● What is expected:
Beginning with the first entry, set down each one exactly as shown.

● Data items:

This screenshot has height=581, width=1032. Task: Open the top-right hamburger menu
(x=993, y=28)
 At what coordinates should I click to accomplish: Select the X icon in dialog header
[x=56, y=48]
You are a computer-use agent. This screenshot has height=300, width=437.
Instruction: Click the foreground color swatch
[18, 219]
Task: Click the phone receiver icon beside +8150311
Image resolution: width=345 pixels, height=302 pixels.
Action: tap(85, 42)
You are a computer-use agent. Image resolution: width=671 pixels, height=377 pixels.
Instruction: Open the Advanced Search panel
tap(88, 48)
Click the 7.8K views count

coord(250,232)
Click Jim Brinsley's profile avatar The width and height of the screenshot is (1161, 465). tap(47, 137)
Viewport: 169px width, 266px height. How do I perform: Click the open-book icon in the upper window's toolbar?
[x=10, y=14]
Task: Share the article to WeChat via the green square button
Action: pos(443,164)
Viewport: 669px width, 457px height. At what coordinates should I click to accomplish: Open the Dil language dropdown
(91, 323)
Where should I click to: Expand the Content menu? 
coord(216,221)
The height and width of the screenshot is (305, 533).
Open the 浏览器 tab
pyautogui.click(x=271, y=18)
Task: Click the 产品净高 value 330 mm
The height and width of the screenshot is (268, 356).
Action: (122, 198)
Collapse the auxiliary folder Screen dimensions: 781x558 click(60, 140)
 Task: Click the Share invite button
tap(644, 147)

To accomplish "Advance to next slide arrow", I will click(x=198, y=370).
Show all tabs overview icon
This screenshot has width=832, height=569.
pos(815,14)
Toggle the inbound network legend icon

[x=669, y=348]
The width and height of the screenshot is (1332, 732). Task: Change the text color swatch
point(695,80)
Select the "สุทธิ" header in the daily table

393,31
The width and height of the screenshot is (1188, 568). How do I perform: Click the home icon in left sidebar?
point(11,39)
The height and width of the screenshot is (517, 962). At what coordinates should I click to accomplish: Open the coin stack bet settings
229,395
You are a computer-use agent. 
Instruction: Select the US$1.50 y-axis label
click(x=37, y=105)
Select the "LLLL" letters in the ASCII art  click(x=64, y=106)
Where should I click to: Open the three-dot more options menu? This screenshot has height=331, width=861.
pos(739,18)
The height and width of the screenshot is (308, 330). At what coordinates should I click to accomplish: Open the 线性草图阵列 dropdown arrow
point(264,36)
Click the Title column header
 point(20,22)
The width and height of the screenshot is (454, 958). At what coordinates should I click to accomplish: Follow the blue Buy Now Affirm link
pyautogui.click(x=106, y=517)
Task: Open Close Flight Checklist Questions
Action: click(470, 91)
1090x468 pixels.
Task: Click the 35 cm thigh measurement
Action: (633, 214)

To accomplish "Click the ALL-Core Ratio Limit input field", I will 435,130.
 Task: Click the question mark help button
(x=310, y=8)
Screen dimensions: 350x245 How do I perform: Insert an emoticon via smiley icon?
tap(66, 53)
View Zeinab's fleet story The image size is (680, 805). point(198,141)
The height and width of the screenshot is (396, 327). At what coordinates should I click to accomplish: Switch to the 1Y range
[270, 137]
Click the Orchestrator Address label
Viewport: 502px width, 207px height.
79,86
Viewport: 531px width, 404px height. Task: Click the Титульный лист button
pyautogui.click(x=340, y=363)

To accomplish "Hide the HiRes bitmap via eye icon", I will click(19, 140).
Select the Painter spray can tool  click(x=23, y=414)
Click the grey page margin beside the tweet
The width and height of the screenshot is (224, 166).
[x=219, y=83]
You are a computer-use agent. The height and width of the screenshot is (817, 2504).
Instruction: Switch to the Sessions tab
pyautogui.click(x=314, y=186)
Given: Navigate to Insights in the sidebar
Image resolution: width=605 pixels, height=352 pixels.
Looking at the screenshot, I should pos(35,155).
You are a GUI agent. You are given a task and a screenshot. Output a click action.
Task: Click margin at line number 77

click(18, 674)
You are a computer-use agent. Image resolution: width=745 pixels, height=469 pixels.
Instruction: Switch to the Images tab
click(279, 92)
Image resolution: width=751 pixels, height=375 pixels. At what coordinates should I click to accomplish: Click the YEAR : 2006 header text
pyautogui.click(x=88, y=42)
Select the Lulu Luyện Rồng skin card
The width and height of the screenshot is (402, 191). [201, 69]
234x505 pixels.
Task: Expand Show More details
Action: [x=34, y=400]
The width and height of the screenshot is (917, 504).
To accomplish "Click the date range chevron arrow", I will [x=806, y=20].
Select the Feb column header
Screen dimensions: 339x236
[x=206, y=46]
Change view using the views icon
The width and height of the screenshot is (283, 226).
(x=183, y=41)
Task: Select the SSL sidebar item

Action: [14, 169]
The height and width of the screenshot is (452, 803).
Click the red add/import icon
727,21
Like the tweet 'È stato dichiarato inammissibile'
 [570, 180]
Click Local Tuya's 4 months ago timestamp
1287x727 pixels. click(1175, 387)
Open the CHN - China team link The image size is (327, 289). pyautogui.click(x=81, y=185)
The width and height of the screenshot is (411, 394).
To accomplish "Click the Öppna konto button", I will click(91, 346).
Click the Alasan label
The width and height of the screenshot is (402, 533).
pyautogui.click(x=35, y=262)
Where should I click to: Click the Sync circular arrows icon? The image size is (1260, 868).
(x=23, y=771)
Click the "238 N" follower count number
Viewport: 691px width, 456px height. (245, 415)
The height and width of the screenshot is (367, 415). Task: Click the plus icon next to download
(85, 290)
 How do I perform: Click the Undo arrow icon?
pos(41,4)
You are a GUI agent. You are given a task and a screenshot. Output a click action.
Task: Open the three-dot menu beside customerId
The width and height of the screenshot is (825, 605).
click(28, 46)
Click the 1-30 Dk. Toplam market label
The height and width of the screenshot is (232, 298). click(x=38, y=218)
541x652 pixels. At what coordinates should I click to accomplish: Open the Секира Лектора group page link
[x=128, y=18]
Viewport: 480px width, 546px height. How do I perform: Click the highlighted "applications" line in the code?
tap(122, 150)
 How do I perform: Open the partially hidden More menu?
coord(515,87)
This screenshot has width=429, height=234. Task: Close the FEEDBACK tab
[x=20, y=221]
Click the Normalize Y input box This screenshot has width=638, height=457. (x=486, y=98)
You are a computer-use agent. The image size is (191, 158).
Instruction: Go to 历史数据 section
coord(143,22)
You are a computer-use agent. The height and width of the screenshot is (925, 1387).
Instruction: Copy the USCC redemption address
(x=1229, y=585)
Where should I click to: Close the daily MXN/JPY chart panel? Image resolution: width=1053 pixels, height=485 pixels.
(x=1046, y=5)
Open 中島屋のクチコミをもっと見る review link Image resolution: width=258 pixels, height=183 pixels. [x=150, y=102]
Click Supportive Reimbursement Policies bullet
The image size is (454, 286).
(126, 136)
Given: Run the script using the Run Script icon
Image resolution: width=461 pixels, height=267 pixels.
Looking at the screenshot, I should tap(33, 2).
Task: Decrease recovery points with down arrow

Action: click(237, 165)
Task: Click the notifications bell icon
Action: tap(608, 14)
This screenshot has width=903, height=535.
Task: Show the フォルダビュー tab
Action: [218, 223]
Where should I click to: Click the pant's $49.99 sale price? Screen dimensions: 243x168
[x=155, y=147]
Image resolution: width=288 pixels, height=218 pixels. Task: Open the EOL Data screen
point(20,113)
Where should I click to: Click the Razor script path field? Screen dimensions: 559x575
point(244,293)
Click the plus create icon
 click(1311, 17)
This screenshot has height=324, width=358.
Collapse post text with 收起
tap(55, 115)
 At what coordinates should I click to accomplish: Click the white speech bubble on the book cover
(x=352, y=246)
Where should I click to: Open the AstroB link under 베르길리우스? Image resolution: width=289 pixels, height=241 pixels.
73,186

● Task answer:
This screenshot has height=581, width=1032. Task: Open the top-right hamburger menu
(x=993, y=28)
 At what coordinates should I click to accomplish: Select the X icon in dialog header
[x=56, y=48]
You are a computer-use agent. This screenshot has height=300, width=437.
Instruction: Click the foreground color swatch
[18, 219]
Task: Click the phone receiver icon beside +8150311
Image resolution: width=345 pixels, height=302 pixels.
Action: tap(85, 42)
You are a computer-use agent. Image resolution: width=671 pixels, height=377 pixels.
Instruction: Open the Advanced Search panel
tap(88, 48)
Click the 7.8K views count

coord(250,232)
Click Jim Brinsley's profile avatar The width and height of the screenshot is (1161, 465). tap(47, 137)
Viewport: 169px width, 266px height. How do I perform: Click the open-book icon in the upper window's toolbar?
[x=10, y=14]
Task: Share the article to WeChat via the green square button
Action: pos(443,164)
Viewport: 669px width, 457px height. At what coordinates should I click to accomplish: Open the Dil language dropdown
(91, 323)
Where should I click to: Expand the Content menu? 
coord(216,221)
The height and width of the screenshot is (305, 533).
Open the 浏览器 tab
pyautogui.click(x=271, y=18)
Task: Click the 产品净高 value 330 mm
The height and width of the screenshot is (268, 356).
Action: (122, 198)
Collapse the auxiliary folder Screen dimensions: 781x558 click(60, 140)
 Task: Click the Share invite button
tap(644, 147)

To accomplish "Advance to next slide arrow", I will click(x=198, y=370).
Show all tabs overview icon
This screenshot has width=832, height=569.
pos(815,14)
Toggle the inbound network legend icon

[x=669, y=348]
The width and height of the screenshot is (1332, 732). Task: Change the text color swatch
point(695,80)
Select the "สุทธิ" header in the daily table

393,31
The width and height of the screenshot is (1188, 568). How do I perform: Click the home icon in left sidebar?
point(11,39)
The height and width of the screenshot is (517, 962). At what coordinates should I click to accomplish: Open the coin stack bet settings
229,395
You are a computer-use agent. 
Instruction: Select the US$1.50 y-axis label
click(x=37, y=105)
Select the "LLLL" letters in the ASCII art  click(x=64, y=106)
Where should I click to: Open the three-dot more options menu? This screenshot has height=331, width=861.
pos(739,18)
The height and width of the screenshot is (308, 330). At what coordinates should I click to accomplish: Open the 线性草图阵列 dropdown arrow
point(264,36)
Click the Title column header
 point(20,22)
The width and height of the screenshot is (454, 958). At what coordinates should I click to accomplish: Follow the blue Buy Now Affirm link
pyautogui.click(x=106, y=517)
Task: Open Close Flight Checklist Questions
Action: click(470, 91)
1090x468 pixels.
Task: Click the 35 cm thigh measurement
Action: (633, 214)

To accomplish "Click the ALL-Core Ratio Limit input field", I will 435,130.
 Task: Click the question mark help button
(x=310, y=8)
Screen dimensions: 350x245 How do I perform: Insert an emoticon via smiley icon?
tap(66, 53)
View Zeinab's fleet story The image size is (680, 805). point(198,141)
The height and width of the screenshot is (396, 327). At what coordinates should I click to accomplish: Switch to the 1Y range
[270, 137]
Click the Orchestrator Address label
Viewport: 502px width, 207px height.
79,86
Viewport: 531px width, 404px height. Task: Click the Титульный лист button
pyautogui.click(x=340, y=363)

To accomplish "Hide the HiRes bitmap via eye icon", I will click(19, 140).
Select the Painter spray can tool  click(x=23, y=414)
Click the grey page margin beside the tweet
The width and height of the screenshot is (224, 166).
[x=219, y=83]
You are a computer-use agent. The height and width of the screenshot is (817, 2504).
Instruction: Switch to the Sessions tab
pyautogui.click(x=314, y=186)
Given: Navigate to Insights in the sidebar
Image resolution: width=605 pixels, height=352 pixels.
Looking at the screenshot, I should pos(35,155).
You are a GUI agent. You are given a task and a screenshot. Output a click action.
Task: Click margin at line number 77

click(18, 674)
You are a computer-use agent. Image resolution: width=745 pixels, height=469 pixels.
Instruction: Switch to the Images tab
click(279, 92)
Image resolution: width=751 pixels, height=375 pixels. At what coordinates should I click to accomplish: Click the YEAR : 2006 header text
pyautogui.click(x=88, y=42)
Select the Lulu Luyện Rồng skin card
The width and height of the screenshot is (402, 191). [201, 69]
234x505 pixels.
Task: Expand Show More details
Action: [x=34, y=400]
The width and height of the screenshot is (917, 504).
To accomplish "Click the date range chevron arrow", I will [x=806, y=20].
Select the Feb column header
Screen dimensions: 339x236
[x=206, y=46]
Change view using the views icon
The width and height of the screenshot is (283, 226).
(x=183, y=41)
Task: Select the SSL sidebar item

Action: [14, 169]
The height and width of the screenshot is (452, 803).
Click the red add/import icon
727,21
Like the tweet 'È stato dichiarato inammissibile'
 [570, 180]
Click Local Tuya's 4 months ago timestamp
1287x727 pixels. click(1175, 387)
Open the CHN - China team link The image size is (327, 289). pyautogui.click(x=81, y=185)
The width and height of the screenshot is (411, 394).
To accomplish "Click the Öppna konto button", I will click(91, 346).
Click the Alasan label
The width and height of the screenshot is (402, 533).
pyautogui.click(x=35, y=262)
Where should I click to: Click the Sync circular arrows icon? The image size is (1260, 868).
(x=23, y=771)
Click the "238 N" follower count number
Viewport: 691px width, 456px height. (245, 415)
The height and width of the screenshot is (367, 415). Task: Click the plus icon next to download
(85, 290)
 How do I perform: Click the Undo arrow icon?
pos(41,4)
You are a GUI agent. You are given a task and a screenshot. Output a click action.
Task: Open the three-dot menu beside customerId
The width and height of the screenshot is (825, 605).
click(28, 46)
Click the 1-30 Dk. Toplam market label
The height and width of the screenshot is (232, 298). click(x=38, y=218)
541x652 pixels. At what coordinates should I click to accomplish: Open the Секира Лектора group page link
[x=128, y=18]
Viewport: 480px width, 546px height. How do I perform: Click the highlighted "applications" line in the code?
tap(122, 150)
 How do I perform: Open the partially hidden More menu?
coord(515,87)
This screenshot has width=429, height=234. Task: Close the FEEDBACK tab
[x=20, y=221]
Click the Normalize Y input box This screenshot has width=638, height=457. (x=486, y=98)
You are a computer-use agent. The image size is (191, 158).
Instruction: Go to 历史数据 section
coord(143,22)
You are a computer-use agent. The height and width of the screenshot is (925, 1387).
Instruction: Copy the USCC redemption address
(x=1229, y=585)
Where should I click to: Close the daily MXN/JPY chart panel? Image resolution: width=1053 pixels, height=485 pixels.
(x=1046, y=5)
Open 中島屋のクチコミをもっと見る review link Image resolution: width=258 pixels, height=183 pixels. [x=150, y=102]
Click Supportive Reimbursement Policies bullet
The image size is (454, 286).
(126, 136)
Given: Run the script using the Run Script icon
Image resolution: width=461 pixels, height=267 pixels.
Looking at the screenshot, I should tap(33, 2).
Task: Decrease recovery points with down arrow

Action: click(237, 165)
Task: Click the notifications bell icon
Action: tap(608, 14)
This screenshot has width=903, height=535.
Task: Show the フォルダビュー tab
Action: [218, 223]
Where should I click to: Click the pant's $49.99 sale price? Screen dimensions: 243x168
[x=155, y=147]
Image resolution: width=288 pixels, height=218 pixels. Task: Open the EOL Data screen
point(20,113)
Where should I click to: Click the Razor script path field? Screen dimensions: 559x575
point(244,293)
Click the plus create icon
 click(1311, 17)
This screenshot has height=324, width=358.
Collapse post text with 收起
tap(55, 115)
 At what coordinates should I click to accomplish: Click the white speech bubble on the book cover
(x=352, y=246)
Where should I click to: Open the AstroB link under 베르길리우스? Image resolution: width=289 pixels, height=241 pixels.
73,186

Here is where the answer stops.